On the Netflix series Marvel’s Iron Fist, billionaire Danny Rand (Finn Jones) has returned to New York City after having been missing for years, and his desire to reconnect with his past and his family legacy puts everything his father’s former business partner, Harold Meachum (David Wenham), has built at Rand Enterprises at risk. Now that Meachum’s children, Ward (Tom Pelphrey) and Joy (Jessica Stroup), are in charge of the company, Danny must find common ground with them, while also using the kung fu skills he learned while he was gone to fight against the criminal element that’s corrupting the city.
During this 1-on-1 phone interview with Collider, actor Tom Pelphrey talked about why he was excited about joining Iron Fist, the draw in being a part of the Netflix/Marvel partnership, how he views Ward Meachum, what Ward fears most, what he enjoys about the father-son dynamic, and the challenge of being involved with a project that’s so secretive. Be aware that there are some spoilers discussed.
Collider: First off, I have to say that I was a huge fan of Banshee and thought you were so terrific on that show! It’s one of my all-time favorite shows, and Job will go down as one of the best characters invented for television, but Bunker was another character that was right up there because he was so compelling and interesting to watch.
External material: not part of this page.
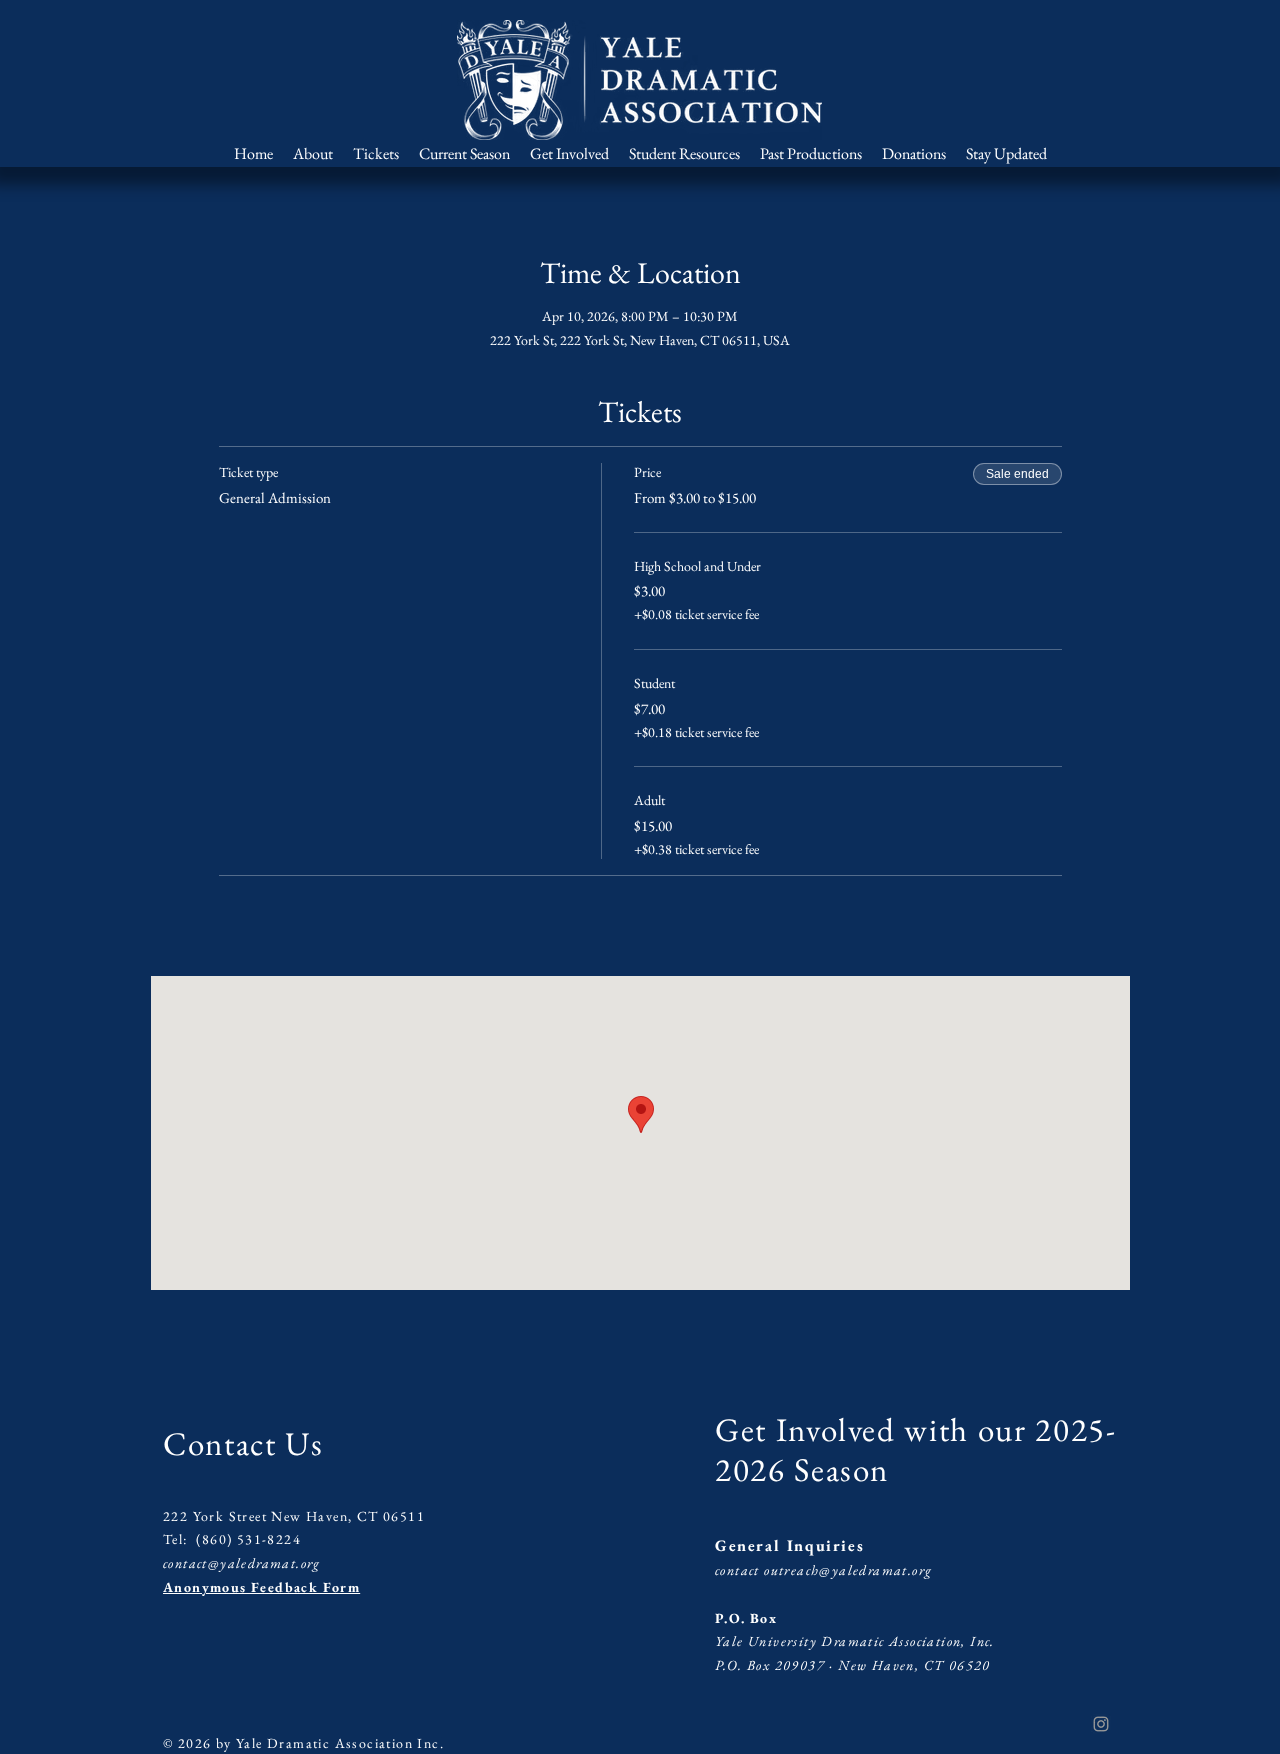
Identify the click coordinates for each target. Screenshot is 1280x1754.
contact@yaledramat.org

TOM PELPHREY: Thanks so much! We had a blast on Banshee. I love that show! It was a great format to do those kinds of characters. Banshee was almost like a graphic novel world, where you could create these larger than life characters. It’s so funny that you said that about Job because I was just talking to Hoon Lee this morning.
Coming off of Banshee and playing such a memorable character as Bunker, did you want to jump right back into another TV show, or would you have preferred to have taken some time off, if this hadn’t come along?
PELPHREY: I was really excited to jump into Iron Fist. Playing Ward is so different from playing Bunker, even physically. I started working out completely different. My body changed, and he dresses different. It’s a whole different character, and that, to me, is exciting. I felt like there was a lot of explore with Ward, in terms of interesting dynamics and being a character that’s pulled in a lot of different directions that, on a deeper level, aren’t dissimilar from the dynamics that were going on with Bunker.
Was it weird to get used to seeing yourself with all of the tattoos that Bunker had, and then get used to seeing yourself without all of the tattoos again?
PELPHREY: Yeah. I’ve gotta tell you, seeing yourself covered in tattoos, especially the tattoos that I had in Banshee because there were swastikas and a tattoos of Hitler, you don’t really ever get used to that. It’s actually pretty jarring sometimes, when you look at yourself in the mirror and remember. At one point, we were filming in North Carolina and there was an ice cream store, down at the corner. I walked down there to get an ice cream, not even thinking. I was standing there, in my cop uniform, and I started getting looks from people, but I didn’t understand what was going on. But then, in about 30 seconds, it dawned on me that I had the tattoos on. It’s pretty awful, actually, having to see people take in tattoos like that because they’re disgusting. It was a bad mistake, on my part, and I never made that one again.
That must have given you a new appreciation for the character!
PELPHREY: It really did! You know it’s just make-up, so that’s that. But for somebody who doesn’t know, you understand how much power symbols can have, in terms of making people feel afraid. There’s so much hatred behind some of that imagery. It’s just so ugly, and you can see the reaction. It does give you a deeper appreciation for the kind of human being that would put that stuff on their skin, permanently.
What was the appeal of Iron Fist for you? Did you have a secret desire to be a part of the Marvel universe, was it specifically this script and character, or was it something else entirely?
PELPHREY: There were a few draws. Obviously, in the last few years, Netflix is doing amazing show after amazing show. Of course, they’ve got a great partnership with Marvel, which is something I wasn’t as fully aware of, before I took the job, as I was, after the fact. Two great companies like that, anybody would be happy to work for, but the main thing that excited me was getting to read the first two scripts, before I fully auditioned. I got to read what Scott Buck was doing, and I got to have a little talk with Jeph Loeb, who explained the idea of the world to me and told me about some of the things they were looking to explore. Without getting into too much detail, he helped me understand where my character might fit into that. It was really exciting! Jeph Loeb is a fantastic storyteller. Sit down with that guy and have him pitch you an idea, and you’ll see what I mean. It’s magical and wonderful, how much he loves what he does, and how good he is at communicating it. It’s a gift. When you have a boss like that, who’s running the ship, you’re in really good hands. Clearly, he’s someone who loves what he does, and who’s very passionate about all of the characters and shows that he’s a producer of. Those are the kind of people you want to work with ‘cause so much of it is ultimately out of your control.
This is a very interesting character because he’s an antagonist to Danny Rand, but he’s not really an outright villain. He also isn’t in a position to be the hero of his own story because his father is making him do his bidding. How do you view Ward Meachum?